2002-10-08 17:04:06

by Andrew Morton

[permalink] [raw]
Subject: Re: The reason to call it 3.0 is the desktop (was Re: [OT] 2.6 not 3.0 - (NUMA))

[email protected] wrote:
>
> On Mon, Oct 07, 2002 at 07:50:27PM -0700, Andrew Morton wrote:
>
> > I have the core code for ext3. It's at
> > http://www.zip.com.au/~akpm/linux/patches/2.4/2.4.19-pre10/ext3-reloc-page.patch
> > I never tested it, but that's a formality ;)
> >
> > It offers a simple ioctl to reloate a single page's worth of blocks.
> > It's fully journalled and recoverable, pagecache coherent, etc.
> > But the userspace application which calls that ioctl hasn't been
> > written.
>
> Hi Andrew,
> I decided not to let the fact that I have never written any FS code
> stand in the way of making suggestions :-) :-)
> Do you think it would be better to make the defragmentation part of
> the normal operation of the FS rather than a seperate application. For
> example, if you did a fragmentation check/fix on the last close of a file
> you would know that coherency issues were not going to be important. It
> might also give you some way to determine which files were important to
> keep close together.
>

Well the initial approach was to put the minimum functionality
in-kernel and drive it all from userspace. I that proved to
be inadequate then the kernel-side might need to be grown.

I'd expect that a defrag would be a batch process which is done
during quiet times.
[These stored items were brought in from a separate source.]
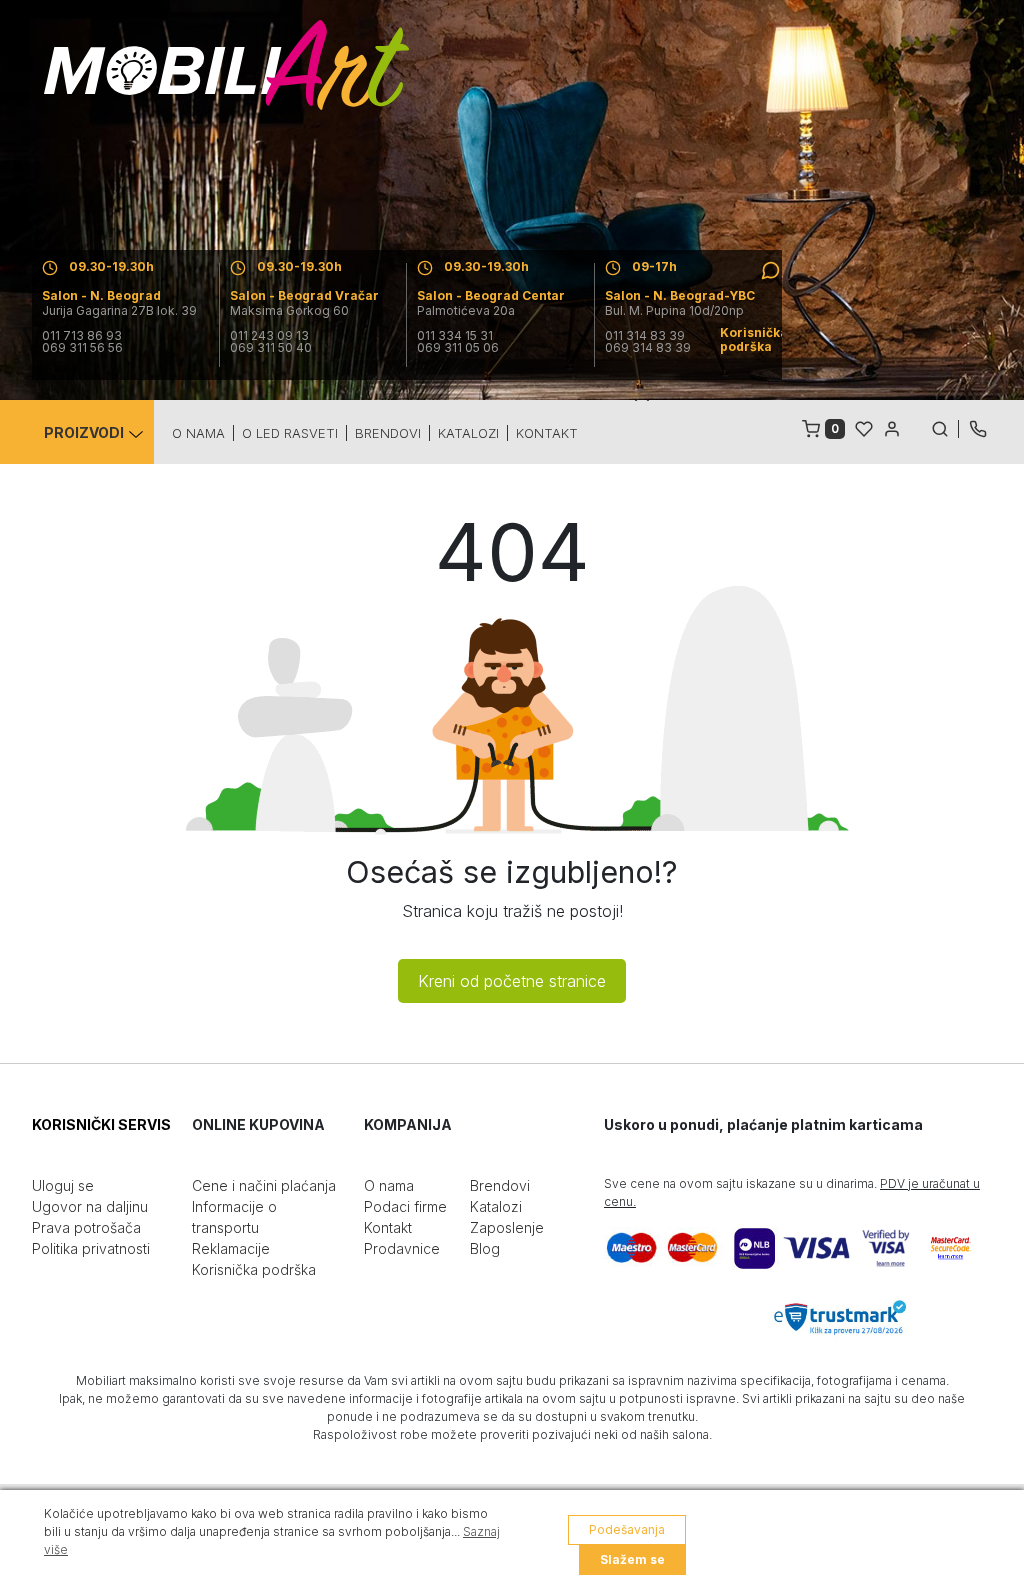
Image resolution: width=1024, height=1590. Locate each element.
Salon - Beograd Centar (491, 295)
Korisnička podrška (254, 1269)
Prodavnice (402, 1248)
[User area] (892, 427)
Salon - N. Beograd (101, 295)
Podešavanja (627, 1529)
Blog (485, 1248)
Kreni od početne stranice (512, 981)
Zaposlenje (507, 1227)
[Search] (945, 427)
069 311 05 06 (458, 348)
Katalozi (468, 433)
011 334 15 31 (455, 336)
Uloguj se (63, 1185)
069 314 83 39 (648, 348)
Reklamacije (231, 1248)
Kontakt (547, 433)
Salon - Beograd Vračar (304, 295)
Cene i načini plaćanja (264, 1185)
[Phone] (978, 427)
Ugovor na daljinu (90, 1206)
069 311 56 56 (82, 348)
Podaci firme (405, 1206)
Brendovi (388, 433)
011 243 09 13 (269, 336)
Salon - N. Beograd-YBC (680, 295)
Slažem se (632, 1559)
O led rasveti (290, 433)
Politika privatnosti (91, 1248)
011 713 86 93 (82, 336)
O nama (198, 433)
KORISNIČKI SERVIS (101, 1124)
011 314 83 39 (645, 336)
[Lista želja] (864, 427)
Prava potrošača (86, 1227)
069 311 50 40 (271, 348)
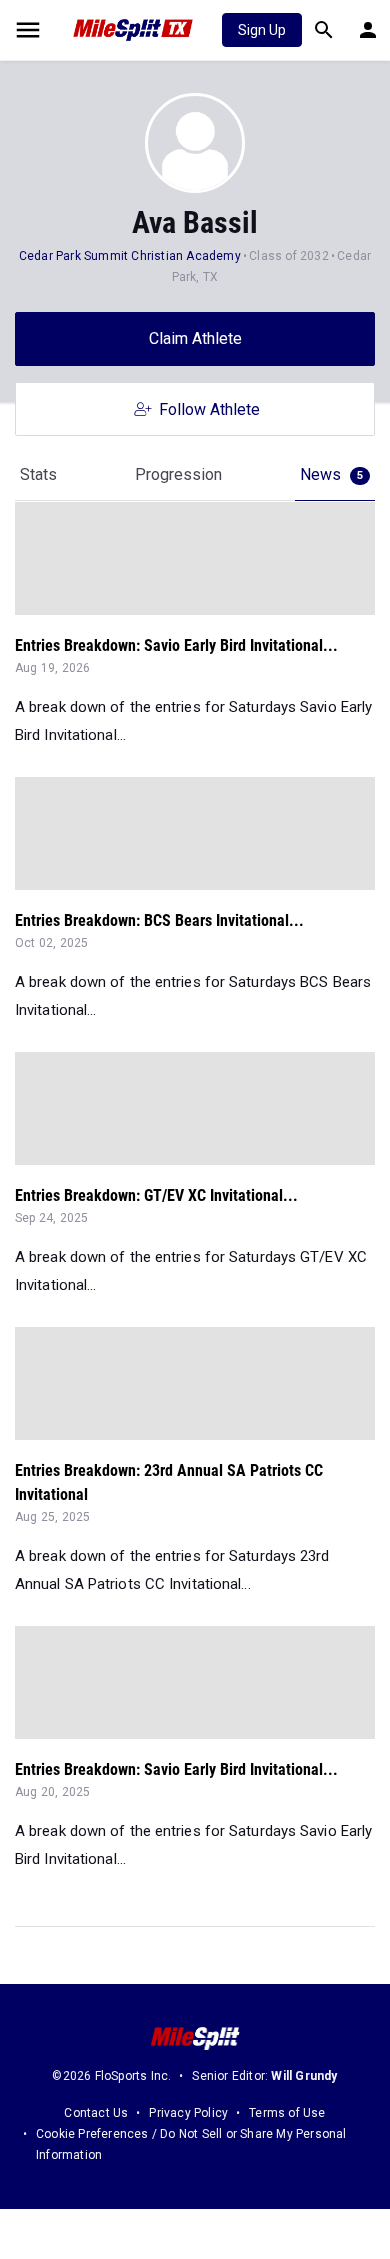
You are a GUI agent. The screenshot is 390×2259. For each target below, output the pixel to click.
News (331, 474)
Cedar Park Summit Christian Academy (130, 256)
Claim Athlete (195, 338)
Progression (178, 474)
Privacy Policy (188, 2113)
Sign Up (262, 30)
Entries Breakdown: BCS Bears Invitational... (159, 920)
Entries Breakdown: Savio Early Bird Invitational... (176, 645)
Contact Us (96, 2113)
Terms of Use (287, 2113)
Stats (38, 474)
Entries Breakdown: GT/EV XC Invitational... (156, 1195)
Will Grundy (304, 2076)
Although one _could_ have a `defragd' which
ticks along all the time I suppose.

A defragmentation algorithm probably would not be a "per file" thing;
it would need to gather a fair amount of state about the fs, or
at least an individual block group before starting to shuffle things.


2002-10-10 20:51:26

by Thomas Zimmerman

[permalink] [raw]
Subject: Re: The reason to call it 3.0 is the desktop (was Re: [OT] 2.6 not 3.0 - (NUMA))

On Tue, 08 Oct 2002 10:09:38 -0700
Andrew Morton <[email protected]> wrote:
[snip]
> Well the initial approach was to put the minimum functionality
> in-kernel and drive it all from userspace. I that proved to
> be inadequate then the kernel-side might need to be grown.
>
> I'd expect that a defrag would be a batch process which is done
> during quiet times. Although one _could_ have a `defragd' which
> ticks along all the time I suppose.
>
> A defragmentation algorithm probably would not be a "per file" thing;
> it would need to gather a fair amount of state about the fs, or
> at least an individual block group before starting to shuffle things.

I seem to remember a "drive optimzier" on an old SE Mac. It would move
files and dirs about so that commonly used files all sat together. It
would run in the background too...after the disk was idle for about 5
minuest (configurable, iirc) it would go to work moving things about. It
really helped, as programs and used libs usually all sat in nice self
contained directories. I wounder if load times could be significantly
reduced by having libraries/programs fault in w/o all the seeking that
goes on on X load; as I first test, I guess, I'll have to see if
"prefaulting" all the X/kde dependences in help much.